= Task prompt =
Scale the data below by writing out every line again, requests included, with each x and y click coordinate multiplied by 1.8 and rounded to the nearest whole number (halves round up).

§ §

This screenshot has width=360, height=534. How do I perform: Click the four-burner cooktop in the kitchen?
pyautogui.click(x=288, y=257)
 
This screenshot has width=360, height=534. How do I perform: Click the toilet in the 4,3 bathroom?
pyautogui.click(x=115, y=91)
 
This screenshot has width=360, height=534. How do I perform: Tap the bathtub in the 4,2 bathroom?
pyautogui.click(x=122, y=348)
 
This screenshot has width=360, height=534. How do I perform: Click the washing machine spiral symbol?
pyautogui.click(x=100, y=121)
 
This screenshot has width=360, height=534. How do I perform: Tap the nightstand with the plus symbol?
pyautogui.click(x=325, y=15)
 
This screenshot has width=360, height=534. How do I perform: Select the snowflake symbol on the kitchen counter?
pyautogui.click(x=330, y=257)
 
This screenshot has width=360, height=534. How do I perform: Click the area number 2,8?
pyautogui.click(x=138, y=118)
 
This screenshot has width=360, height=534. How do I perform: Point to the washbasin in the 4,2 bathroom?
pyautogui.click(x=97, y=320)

§ §

= Solution to the problem =
This screenshot has width=360, height=534. How do I perform: Click the four-burner cooktop in the kitchen?
pyautogui.click(x=518, y=463)
 
This screenshot has width=360, height=534. How do I perform: Click the toilet in the 4,3 bathroom?
pyautogui.click(x=207, y=164)
 
This screenshot has width=360, height=534. How do I perform: Tap the bathtub in the 4,2 bathroom?
pyautogui.click(x=220, y=626)
 
This screenshot has width=360, height=534. How do I perform: Click the washing machine spiral symbol?
pyautogui.click(x=180, y=218)
 
This screenshot has width=360, height=534. How do I perform: Tap the nightstand with the plus symbol?
pyautogui.click(x=585, y=27)
 
This screenshot has width=360, height=534. How do I perform: Select the snowflake symbol on the kitchen counter?
pyautogui.click(x=594, y=463)
 
This screenshot has width=360, height=534. How do I perform: Click the area number 2,8?
pyautogui.click(x=248, y=212)
 
This screenshot has width=360, height=534. How do I perform: Point to the washbasin in the 4,2 bathroom?
pyautogui.click(x=175, y=576)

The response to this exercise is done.